Directions for this task: Please copy the stretch of the privilege escalation walkthrough from "To ensure complete" through "complete privilege escalation.", swapping "good practice" for "sensible practice".

Selected extract:
- - - - -
We are now operating as the user calamardo!

Step 3: Finding Further Credentials (patricio)

Now, while operating as calamardo, we explore the user's home directory and files for any clues or misconfigurations.

Discovery:

While examining calamardo's .bashrc file, we find a comment containing what appears to be credentials:

# Credentials for Patricio: Jap0n16ydcbd***

Explanation:

  • .bashrc is a shell script that Bash runs whenever it is started interactively. It's often used to set up user-specific configurations.
  • Storing credentials in a plain text comment within a configuration file is a severe security oversight.

Step 4: Escalating to Patricio

With the newly found credentials, we can attempt to log in as patricio:

ssh patricio@$TARGET_IP

We are now logged in as patricio!

Step 5: Enumerating Capabilities - Python3

After gaining access as patricio, the next logical step is to assess potential privilege escalation paths. One valuable technique is to examine file capabilities.

Understanding Capabilities:

Capabilities are a more granular way of managing privileges in Linux than the traditional "all or nothing" approach of root. They allow specific elevated privileges to be assigned to individual executables.

Enumeration:

The getcap command is used to check for capabilities set on files. We use it to inspect patricio's home directory.

getcap .ssh/python3

Output:

.ssh/python3 cap_setuid=ep

Explanation:

  • getcap: This command displays the capabilities set on a file.
  • .ssh/python3: This is the file we're checking. It seems patricio has a custom Python installation within their .ssh directory. This is unusual and warrants closer inspection.
  • cap_setuid=ep: This is the crucial part.
    • cap_setuid: This capability allows a process to change its user ID (UID). This effectively enables it to become another user, including root (UID 0).
    • ep:
      • e (effective): The capability is in the effective set, meaning the process can use it immediately.
      • p (permitted): The capability is in the permitted set, meaning the process can add it to its effective set.

Significance:

The cap_setuid capability on a Python executable within a user's home directory is a major security vulnerability. It essentially allows that user (patricio in this case) to become root.

Step 6: Exploiting Capabilities for Root Access

Leveraging GTFOBins (Again):

GTFOBins has an entry for Python that describes how to exploit the cap_setuid capability.

Exploitation:

We execute the following command:

.ssh/python3 -c 'import os; os.setuid(0); os.system("/bin/sh")'

Explanation:

  • .ssh/python3: We run the Python interpreter that has the cap_setuid capability.
  • -c: This flag tells Python to execute the following string as a Python script.
  • import os: Imports the os module, which provides functions for interacting with the operating system.
  • os.setuid(0): This is the core of the exploit. It uses the setuid() function from the os module to set the user ID to 0, which is the UID of the root user. Because the Python binary has the cap_setuid capability, it's permitted to do this.
  • os.system("/bin/sh"): This executes the /bin/sh shell. Since the process is now running as root (UID 0), this spawns a root shell.

Step 7: Full Root Privilege Escalation

passwd root

Explanation:

We've achieved a partial root shell, meaning we are currently acting as the root user but might not have a fully initialized root environment. The prompt likely indicates we are root (#).

To ensure complete and persistent root access, we use the passwd command to set a new password for the root account. This step is not always strictly necessary but is good practice to guarantee full control.

  • passwd root: This command changes the password for the root user.

Verification:

After setting the root password, it's good practice to exit the current shell and then try logging in directly as root using su or ssh to ensure you have full root privileges:

exit
su root

Enter the new root password you just set. If successful, you will have a root shell, confirming complete privilege escalation.
- - - - -
Material provided:
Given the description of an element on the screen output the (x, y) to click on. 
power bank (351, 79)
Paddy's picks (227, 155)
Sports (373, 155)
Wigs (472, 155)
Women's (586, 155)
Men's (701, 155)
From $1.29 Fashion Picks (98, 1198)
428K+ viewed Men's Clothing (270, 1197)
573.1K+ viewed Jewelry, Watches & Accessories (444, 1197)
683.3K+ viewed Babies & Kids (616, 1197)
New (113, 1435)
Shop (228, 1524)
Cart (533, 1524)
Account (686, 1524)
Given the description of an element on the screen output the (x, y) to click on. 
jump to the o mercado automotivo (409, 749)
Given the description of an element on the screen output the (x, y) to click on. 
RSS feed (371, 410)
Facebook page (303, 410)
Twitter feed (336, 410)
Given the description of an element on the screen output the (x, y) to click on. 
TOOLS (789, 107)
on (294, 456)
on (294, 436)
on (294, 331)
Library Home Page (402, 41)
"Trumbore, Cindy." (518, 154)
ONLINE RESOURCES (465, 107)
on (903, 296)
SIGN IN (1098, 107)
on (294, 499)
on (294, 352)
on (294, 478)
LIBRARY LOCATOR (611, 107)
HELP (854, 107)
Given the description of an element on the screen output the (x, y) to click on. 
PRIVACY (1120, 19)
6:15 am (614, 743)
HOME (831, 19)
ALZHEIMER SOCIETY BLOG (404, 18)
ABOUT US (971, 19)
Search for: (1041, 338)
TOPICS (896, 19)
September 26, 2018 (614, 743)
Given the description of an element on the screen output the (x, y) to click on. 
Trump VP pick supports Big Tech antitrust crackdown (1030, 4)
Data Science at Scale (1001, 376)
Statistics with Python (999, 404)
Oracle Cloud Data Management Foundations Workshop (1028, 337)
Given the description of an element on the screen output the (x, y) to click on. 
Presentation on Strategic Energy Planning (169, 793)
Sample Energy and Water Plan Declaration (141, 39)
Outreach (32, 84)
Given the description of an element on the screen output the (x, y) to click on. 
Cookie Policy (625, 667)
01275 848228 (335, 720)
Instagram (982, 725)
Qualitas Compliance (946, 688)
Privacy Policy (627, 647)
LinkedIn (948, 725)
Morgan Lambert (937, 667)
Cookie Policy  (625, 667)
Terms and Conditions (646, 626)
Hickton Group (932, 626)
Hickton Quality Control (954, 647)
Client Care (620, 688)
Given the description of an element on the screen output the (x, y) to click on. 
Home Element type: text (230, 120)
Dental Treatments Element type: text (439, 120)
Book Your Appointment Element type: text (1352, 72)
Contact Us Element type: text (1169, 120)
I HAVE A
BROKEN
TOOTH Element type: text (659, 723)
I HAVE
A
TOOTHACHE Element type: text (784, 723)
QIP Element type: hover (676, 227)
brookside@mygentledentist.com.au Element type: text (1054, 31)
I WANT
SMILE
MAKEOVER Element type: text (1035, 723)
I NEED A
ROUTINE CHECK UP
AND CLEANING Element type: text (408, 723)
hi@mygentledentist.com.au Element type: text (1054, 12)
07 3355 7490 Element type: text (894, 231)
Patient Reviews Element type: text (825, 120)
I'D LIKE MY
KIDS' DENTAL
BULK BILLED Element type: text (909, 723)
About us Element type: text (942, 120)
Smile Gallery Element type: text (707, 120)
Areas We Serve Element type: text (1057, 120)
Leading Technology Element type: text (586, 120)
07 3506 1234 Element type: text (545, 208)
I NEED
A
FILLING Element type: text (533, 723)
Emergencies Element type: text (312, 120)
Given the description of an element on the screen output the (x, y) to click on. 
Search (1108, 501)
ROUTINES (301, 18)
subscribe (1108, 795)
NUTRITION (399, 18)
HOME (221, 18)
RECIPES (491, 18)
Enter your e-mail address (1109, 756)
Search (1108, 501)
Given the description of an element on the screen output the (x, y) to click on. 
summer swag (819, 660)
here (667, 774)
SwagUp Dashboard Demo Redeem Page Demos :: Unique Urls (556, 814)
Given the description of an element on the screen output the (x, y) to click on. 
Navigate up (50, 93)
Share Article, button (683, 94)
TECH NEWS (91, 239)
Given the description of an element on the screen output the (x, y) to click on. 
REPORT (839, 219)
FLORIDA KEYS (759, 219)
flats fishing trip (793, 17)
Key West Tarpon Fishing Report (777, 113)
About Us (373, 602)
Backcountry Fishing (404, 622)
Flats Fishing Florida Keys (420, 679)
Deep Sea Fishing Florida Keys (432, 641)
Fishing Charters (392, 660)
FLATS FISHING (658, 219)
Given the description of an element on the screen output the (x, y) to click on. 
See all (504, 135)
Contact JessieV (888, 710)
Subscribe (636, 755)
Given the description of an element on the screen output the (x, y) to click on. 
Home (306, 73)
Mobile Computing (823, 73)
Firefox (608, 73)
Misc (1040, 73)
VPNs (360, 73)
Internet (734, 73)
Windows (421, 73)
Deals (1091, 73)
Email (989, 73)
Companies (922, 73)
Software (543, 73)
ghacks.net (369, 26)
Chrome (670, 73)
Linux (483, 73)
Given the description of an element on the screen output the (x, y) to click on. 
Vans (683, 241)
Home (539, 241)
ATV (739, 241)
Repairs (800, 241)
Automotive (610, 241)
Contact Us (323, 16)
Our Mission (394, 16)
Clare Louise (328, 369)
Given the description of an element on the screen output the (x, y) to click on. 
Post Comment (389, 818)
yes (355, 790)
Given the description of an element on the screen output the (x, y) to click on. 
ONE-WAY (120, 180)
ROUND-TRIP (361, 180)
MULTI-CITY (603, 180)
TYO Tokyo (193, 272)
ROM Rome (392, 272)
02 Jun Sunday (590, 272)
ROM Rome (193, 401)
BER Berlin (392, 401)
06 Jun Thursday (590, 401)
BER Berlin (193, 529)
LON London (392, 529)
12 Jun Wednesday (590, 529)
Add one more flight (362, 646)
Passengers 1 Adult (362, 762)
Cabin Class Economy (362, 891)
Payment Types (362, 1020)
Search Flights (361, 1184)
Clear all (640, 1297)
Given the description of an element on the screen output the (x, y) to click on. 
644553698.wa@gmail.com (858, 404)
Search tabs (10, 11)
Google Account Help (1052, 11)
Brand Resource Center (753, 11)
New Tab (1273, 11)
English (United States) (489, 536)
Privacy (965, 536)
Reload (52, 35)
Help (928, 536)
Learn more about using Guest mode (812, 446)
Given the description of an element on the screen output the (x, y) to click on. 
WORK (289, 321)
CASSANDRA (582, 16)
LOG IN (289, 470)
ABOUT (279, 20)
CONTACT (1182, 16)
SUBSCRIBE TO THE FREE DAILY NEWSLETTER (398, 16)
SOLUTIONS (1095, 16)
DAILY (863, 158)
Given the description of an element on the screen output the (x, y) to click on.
- - - - -
Result for this task:
To ensure complete and persistent root access, we use the passwd command to set a new password for the root account. This step is not always strictly necessary but is sensible practice to guarantee full control.

  • passwd root: This command changes the password for the root user.

Verification:

After setting the root password, it's sensible practice to exit the current shell and then try logging in directly as root using su or ssh to ensure you have full root privileges:

exit
su root

Enter the new root password you just set. If successful, you will have a root shell, confirming complete privilege escalation.